I'm a Planner With a Great Sense of Irony
I'm a Planner With a Great Sense of Irony
I can't tell you how many times I've fantasized about purposely missing my exit home and instead just keeping driving. Maybe I'd go as far as my tank of gas would take me or maybe I'd just keep going until there was no road left. One thing that is known is I'm alone, left alone, and could be alone.
And that's exactly what I'm doing.
A year and a half ago my then-husband and I had to make a decision about renewing our lease: Do we just go one more year or take it a bit further to accommodate our son getting settled at college? Motherly desires won and an 18-month renewal was signed. Time marched on. The 18 months were up and it was time to leave. Only instead of leaving with the husband, teenage son, and family dog that originally filled the apartment I was left alone with a couple suitcases packed and a tiny vial of Skip's ashes that I'd bring with me for the ultimate road trip.
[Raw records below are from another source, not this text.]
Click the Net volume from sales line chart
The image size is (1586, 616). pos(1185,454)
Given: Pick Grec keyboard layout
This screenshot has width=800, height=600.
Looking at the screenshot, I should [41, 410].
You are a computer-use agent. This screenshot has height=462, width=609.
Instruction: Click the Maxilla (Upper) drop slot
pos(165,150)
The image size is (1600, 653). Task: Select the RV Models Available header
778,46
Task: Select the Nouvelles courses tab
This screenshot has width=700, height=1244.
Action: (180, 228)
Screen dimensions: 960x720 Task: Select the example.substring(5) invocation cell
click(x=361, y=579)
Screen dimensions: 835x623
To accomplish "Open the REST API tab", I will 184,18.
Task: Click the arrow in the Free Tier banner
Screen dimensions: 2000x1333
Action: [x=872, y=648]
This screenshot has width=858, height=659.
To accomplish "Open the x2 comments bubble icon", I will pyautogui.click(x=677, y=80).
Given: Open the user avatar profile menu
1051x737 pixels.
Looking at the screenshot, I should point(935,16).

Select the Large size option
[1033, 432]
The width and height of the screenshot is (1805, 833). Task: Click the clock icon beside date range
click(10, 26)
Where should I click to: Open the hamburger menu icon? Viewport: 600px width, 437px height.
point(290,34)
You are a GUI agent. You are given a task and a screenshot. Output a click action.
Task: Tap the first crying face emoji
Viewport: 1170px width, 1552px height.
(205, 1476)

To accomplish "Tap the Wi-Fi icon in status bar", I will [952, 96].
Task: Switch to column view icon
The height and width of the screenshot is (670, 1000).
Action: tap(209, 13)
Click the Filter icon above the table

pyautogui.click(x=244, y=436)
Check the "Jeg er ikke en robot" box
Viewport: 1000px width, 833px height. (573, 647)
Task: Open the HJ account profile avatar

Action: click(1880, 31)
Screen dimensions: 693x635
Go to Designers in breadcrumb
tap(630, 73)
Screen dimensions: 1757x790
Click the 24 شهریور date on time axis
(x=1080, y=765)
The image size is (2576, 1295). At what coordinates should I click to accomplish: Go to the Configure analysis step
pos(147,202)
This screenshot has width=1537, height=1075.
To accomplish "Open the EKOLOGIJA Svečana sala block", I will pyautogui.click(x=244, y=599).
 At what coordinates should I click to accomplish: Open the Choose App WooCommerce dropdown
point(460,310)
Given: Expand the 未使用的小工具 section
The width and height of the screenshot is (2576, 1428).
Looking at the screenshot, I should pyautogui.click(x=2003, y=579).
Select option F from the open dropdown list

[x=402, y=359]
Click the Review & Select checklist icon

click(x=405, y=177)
I spent my whole life taking care of others, bending myself to please them for fear of rejection or continued abuse. It's an exhausting life, let me tell you. The fantasy of running away was a short respite from the chaos that continually swirled around me. So when it was time to decide whether to renew the lease again the decision was a no-brainer. Leave, and build a new life, but before that get in that car and run away.
I am grateful and humbled my work is letting me take the next two months to work remotely as I travel around the American Southwest before I settle in my new place in Nashville. (More on that in a future post.) Talk about living the dream! Being the planner that I am I spent a few months before takeoff meticulously planning my route, reserving the Air B&Bs, and getting the money together to do it all. First stop: Roswell, NM on Friday the 13th. Aliens. Mystery. Intrigue, all on that supposed cursed day.
And I made it, just as planned.
To get there I had a seven-hour drive through West Texas. Good lord, talk about an apocalyptic wasteland. Coming from Austin and living within the Hill Country the difference is stark. But then something wonderful happened when I followed an unassuming curve. Within a quarter of a mile was the most dramatic change in the landscape I'd ever seen. From flat hopelessness suddenly this marvel of blue-green hues, wild purples, and raging reds sprung from the earth. I was captivated. Awed. Blown the hell away.
It was such a welcome change since I was wallering my self-pity up to that point. Gut-wrenching goodbyes swallowed me whole the previous night and fueled my sense of being on auto-pilot for those first six hours. I was sad, I was crushed, I was beyond despair, and was still thinking of turning that car around. But I didn't. Trust the process, I always say. Time to take my words onto me.
I've been telling people that with this trip I didn't know what I was looking for but I would when I found it. I haven't found it yet, but I will say I've already learned to go with the flow and let the process happen to me. It's time to bleed, time to shed that skin that's been holding me back. One day and one drive won't do it, but just like the landscape can turn into something wonderful within a short distance so an I.
It's hard living for myself by myself. This is scary a.f. I still think I'm crazy. But I'm here among the aliens on Friday te 13th, just as I planned as a fun start to what will be a life-altering journey. Let's see where this takes us, shall we?